Calculus 2 Integral Question (difficult)

[hamburgler]

Homework Statement

$$\int$$cos³xdx

Homework Equations

cos³x = cos²x * cosx

The Attempt at a Solution

Let u= cos²x
du=(x/2) + (cos²x/4x)
v=-sinx
dv=cosuv-$$\int$$vdu

-cos²xsinx - $$\int$$-sinx(x/2 + cos²x/4x)dx

-cos²xsinx -$$\int$$xsinx/2 + (sinxcos²x/4x)

-cos²xsinx - (1/2)xsinx +(sinxcos²x/4x)

-cos²xsinx -(sinx-xcosx/2) + (sinxcos²x/4x)
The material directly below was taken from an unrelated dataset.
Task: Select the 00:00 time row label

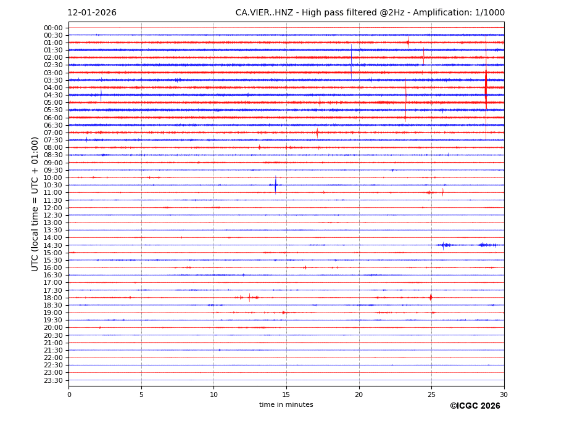Action: point(53,28)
...aaaand that's about where I get lost/stuck. i can't figure out how to finish off the problem. i get to the last line on the far right and get confused. any help would be much appreciated.

 

[||spoon||]

Hey,

Why don't you try and use the trig identity$$\cos^2x +\sin^2x = 1$$ and then try substituting $$\sin x = u$$

Hope that helps,

-Spoon

 

[hamburgler]

hm ill give it a shot

 

[||spoon||]

No worries, glad to have helped.

- Spoon

 

[HallsofIvy]

Homework Statement

$$\int$$cos³xdx

Homework Equations

cos³x = cos²x * cosx

The Attempt at a Solution

Let u= cos²x
du=(x/2) + (cos²x/4x)

Here's your first error. The derivative of cos² x, using the chain rule, is (2 cos x)(cos x)'= - 2sin x cos x. I have absolutely no idea how you got your du!

v=-sinx
dv=cos


uv-$$\int$$vdu

-cos²xsinx - $$\int$$-sinx(x/2 + cos²x/4x)dx

-cos²xsinx -$$\int$$xsinx/2 + (sinxcos²x/4x)

-cos²xsinx - (1/2)xsinx +(sinxcos²x/4x)

-cos²xsinx -(sinx-xcosx/2) + (sinxcos²x/4x)

...


aaaand that's about where I get lost/stuck. i can't figure out how to finish off the problem. i get to the last line on the far right and get confused. any help would be much appreciated.

You started wrong by trying to use integration by parts when it is not necessary. cos³ x dx= (cos² x) (cos x dx)= (1- sin² x) (cos x dx). Now use the obvious substitution.